EXCERPT TO READ:
When I interviewed Molly Tuttle recently, she said that it had been difficult for her, as a writer, to merge her bluegrass style and her singer-songwriter style. She always thought she would just always have to make two different kinds of albums. It was hard for her to write contemporary-sounding lyrics for music that sounded that traditional. But on her latest album, she felt like she had solved that for herself, a little bit. In your writing, do you find that you write differently if you’re aiming it toward a bluegrass sound?
It’s intimidating to try to write a Bill Monroe-style song. And maybe there’s a question aboutauthenticity that you’re getting at with Molly that’s in there too. Although, you know, if I wrote a song like “Goodbye Old Pal” or “I’m Going Back to Old Kentucky” (both vintage songs by Bill Monroe), that I could probably pull it off, especially at my present age, compared to Molly. But it’s hard to write that simply and make those songs sent kind of off the cuff.
But there’s another thing I came across lately… When Norland Porterfield wrote about Jimmy Rogers [in the 2007 book “Jimmie Rodgers: The Life and Times of America’s Blue Yodeler”], he said these songs weren’t so much composed as compiled. Like, Jimmie would take, like, memes that were in the air as lyrics.His sister-in-law would also be scouring the countryside, A.P. Carter-style, for folk songs that weren’t copyrighted, and she would send ideas and lyrics to him. So some of these songs of Jimmie’s sound like four different songs mashed together into one weird two-minute song that’s a little collage. And I love that. I love that feel of some of these old-time lyrics that either come from the oral culture or were pseudo-composed by guys like Jimmie and A.P. Carter, where, if you have a four-verse song, there’s no particular reason why the second verse comes second, or the fourth verse comes fourth. It’s like they kind of wander in that William S. Burroughs, up-in-the-air, cut-and-paste style a little bit.
Anyway, so I wrote a couple like that for this record, maybe. I think old-time music is a little bit like that. The first song on the record (“One Glass of Whiskey”) and last song on the record (“Old-Time Music is Here to Stay”) are kind of light on their feet and meandering, and have a little bit of a traditional feel to the lyrics. There’s another one on there, a waltz called ”Lonely and Hardly Alive.” It’s like a Jimmy Martin-style, fast, three-quarter despair song. So a couple of these are written with a model in mind, like from 60 years ago or something, but then others aren’t. I guess I kept burying the angle on it, so it didn’t end up sounding either too revivalist or too “songwriter,” either one.
In some of your songs, old or new, you drift toward narrators — or maybe it’s your own perspective — who kind of have one foot in the country and one foot in town.
That’s interesting, because bluegrass is so often thought of as a backwards kind of a thing. But I don’t quite think of it that way. When I think of these older records that I heard as a kid by Jim and Jesse and the Osborne Brothers and the Country Gentleman, I’m thinking about fine-tooled, in-studio performances that have a commercial market in mind. It’s way different from string bands of the ‘20s or ‘30s, for instance. It’s crafted and it’s very skillful, and to me in a kind of urban way. I mean, those guys were cutting records in Nashville, which wasn’t a Podunk town in the ‘60s. The Country Gentleman of course were working out of Washington, D.C. and had a collegiate audience that they were playing for. And it’s even truer of that ‘70s thing we were talking about — it’s just not rednecky.

COMPLETE THE FOLLOWING:
**a)** According to the interview excerpt, why does the speaker regard the older bluegrass records of groups such as Jim and Jesse and the Osborne Brothers as urban rather than backwards? Answer in one to three sentences.
**b)** Answer these questions on the interview excerpt.
(i) Who would send ideas and lyrics to Jimmie?
(ii) Which two songs on the record does the speaker call light on their feet and meandering?
(iii) Out of which city were the Country Gentleman working?
**c)** Retype the interview excerpt word for word, beginning at "Anyway, so I" and stopping after "foot in town.".

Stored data
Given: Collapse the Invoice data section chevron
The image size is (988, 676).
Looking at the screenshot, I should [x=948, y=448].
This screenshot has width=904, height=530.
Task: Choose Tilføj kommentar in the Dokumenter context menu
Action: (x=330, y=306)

RESULTS FOR EACH TASK:
**a)** The speaker describes them as fine-tooled, skillfully crafted studio performances made with a commercial market in mind, unlike the string bands of the '20s or '30s. Those musicians were recording in Nashville, which was not a Podunk town in the '60s, and the Country Gentleman worked out of Washington, D.C., playing for a collegiate audience.

**b)**
(i) His sister-in-law.
(ii) "One Glass of Whiskey" and "Old-Time Music is Here to Stay."
(iii) Washington, D.C.

**c)**
Anyway, so I wrote a couple like that for this record, maybe. I think old-time music is a little bit like that. The first song on the record (“One Glass of Whiskey”) and last song on the record (“Old-Time Music is Here to Stay”) are kind of light on their feet and meandering, and have a little bit of a traditional feel to the lyrics. There’s another one on there, a waltz called ”Lonely and Hardly Alive.” It’s like a Jimmy Martin-style, fast, three-quarter despair song. So a couple of these are written with a model in mind, like from 60 years ago or something, but then others aren’t. I guess I kept burying the angle on it, so it didn’t end up sounding either too revivalist or too “songwriter,” either one.
In some of your songs, old or new, you drift toward narrators — or maybe it’s your own perspective — who kind of have one foot in the country and one foot in town.